EXERCISE DESCRIPTION
Everything from the line containing "Task: Click the Net flow duration curve title" down to the last line below should be set down exactly, and only that, without the pictures.

EXCERPTED RECORDS
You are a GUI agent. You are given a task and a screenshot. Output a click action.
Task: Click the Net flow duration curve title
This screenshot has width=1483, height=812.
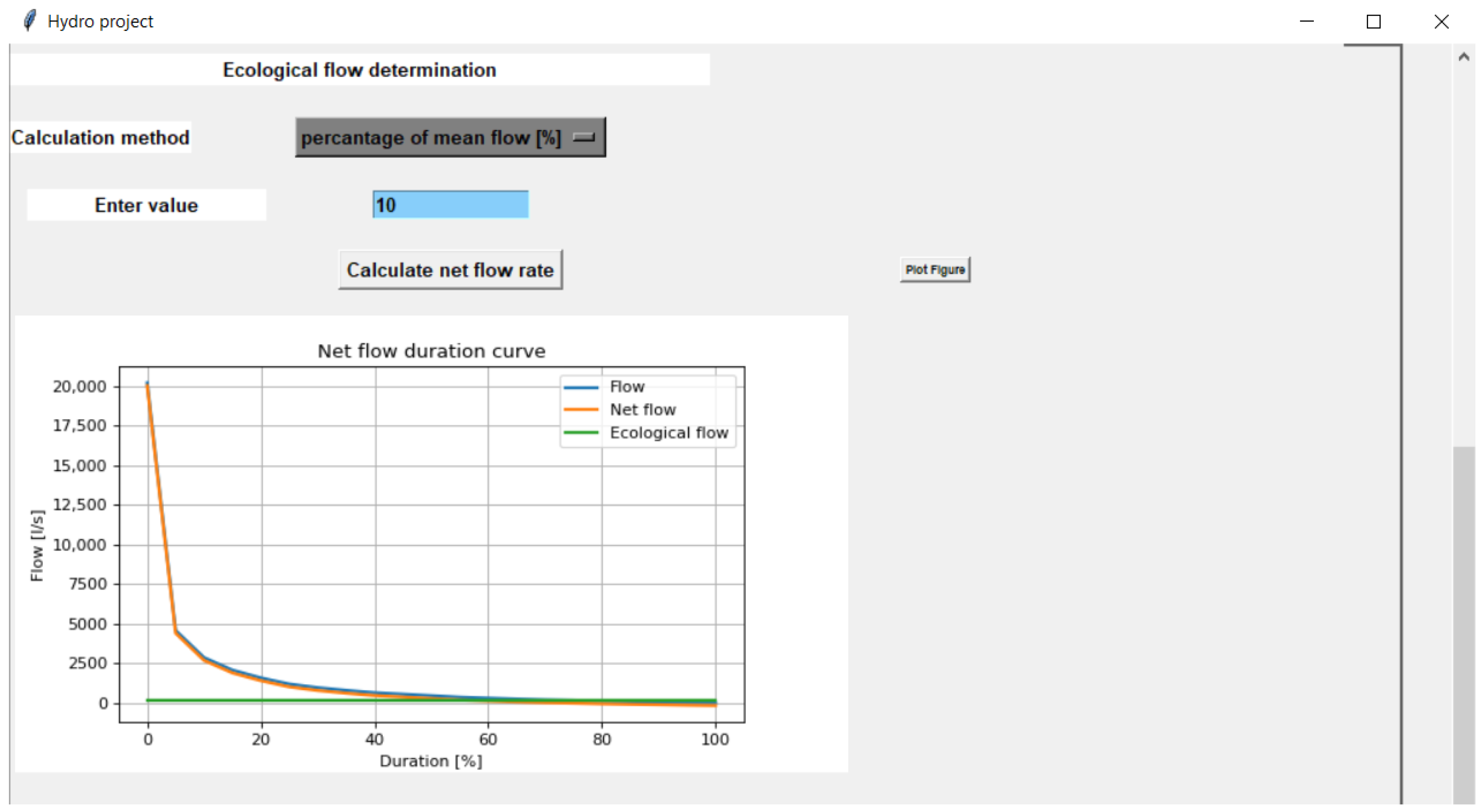pos(431,351)
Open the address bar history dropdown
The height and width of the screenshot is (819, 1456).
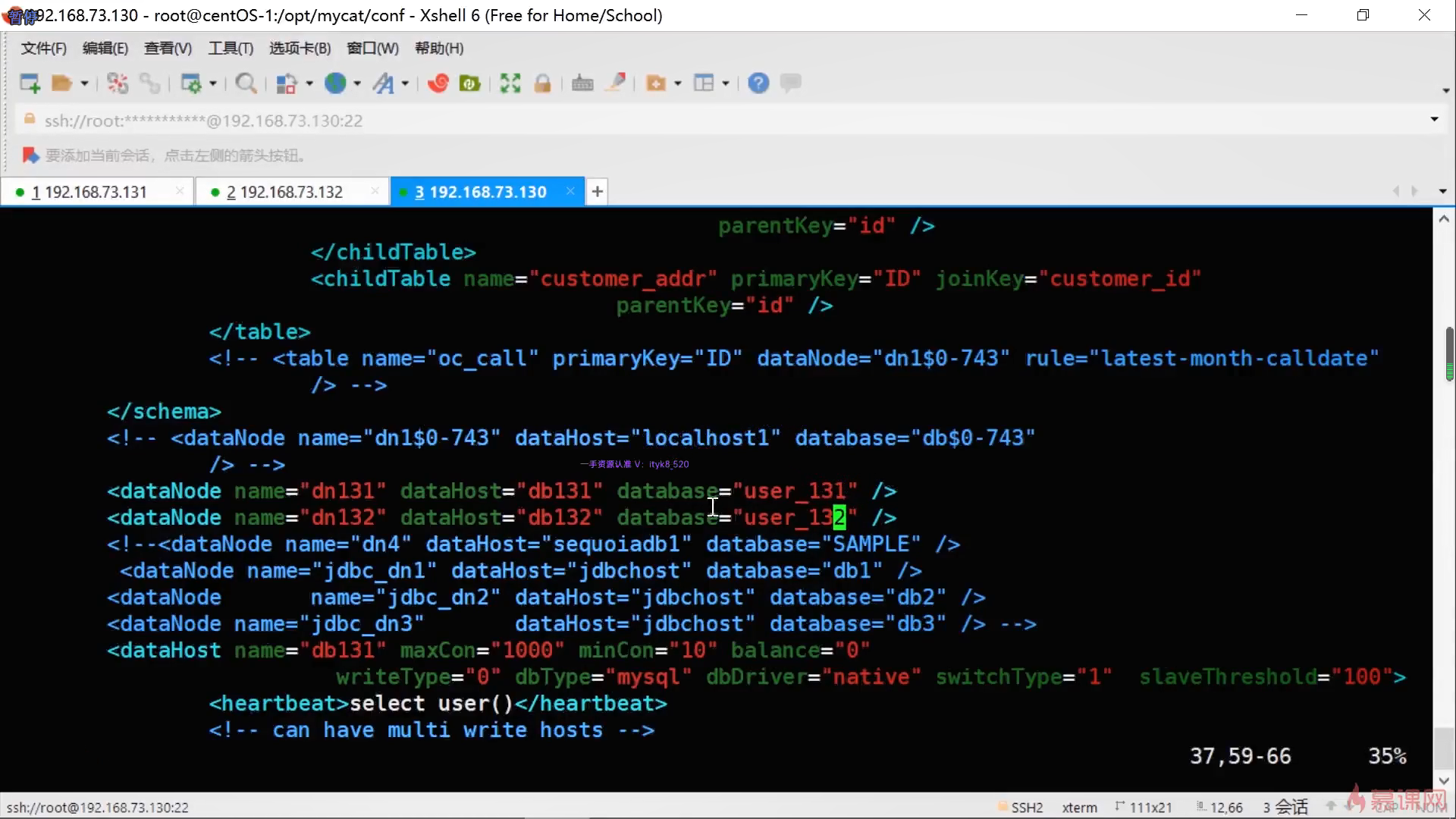(1434, 120)
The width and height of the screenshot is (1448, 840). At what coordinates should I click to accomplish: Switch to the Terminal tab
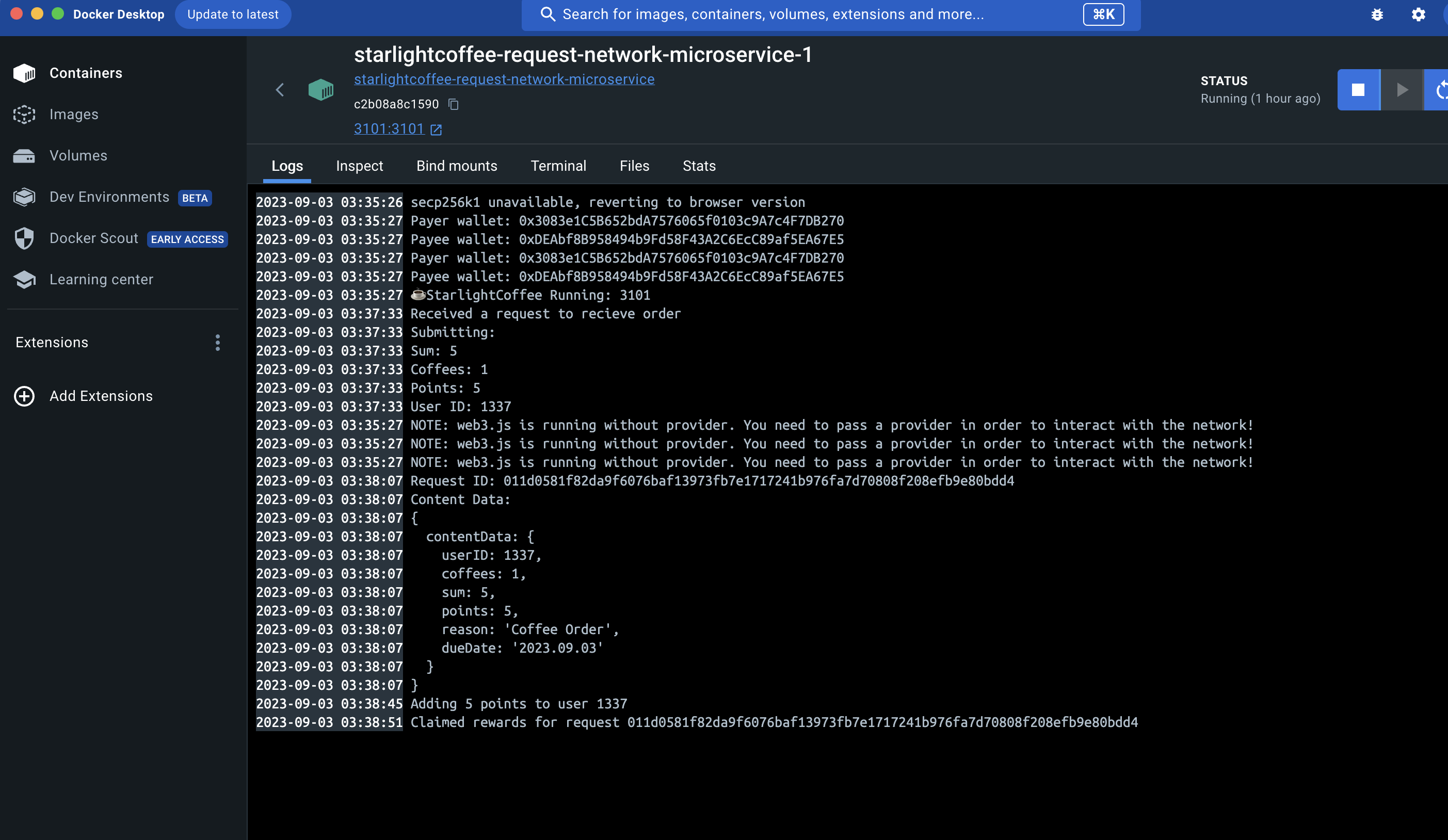click(x=558, y=166)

ANSWER FOR THE TASK
Task: Click the Net flow duration curve title
This screenshot has width=1483, height=812.
pos(431,351)
Open the address bar history dropdown
The height and width of the screenshot is (819, 1456).
(1434, 120)
The width and height of the screenshot is (1448, 840). At what coordinates should I click to accomplish: Switch to the Terminal tab
click(x=558, y=166)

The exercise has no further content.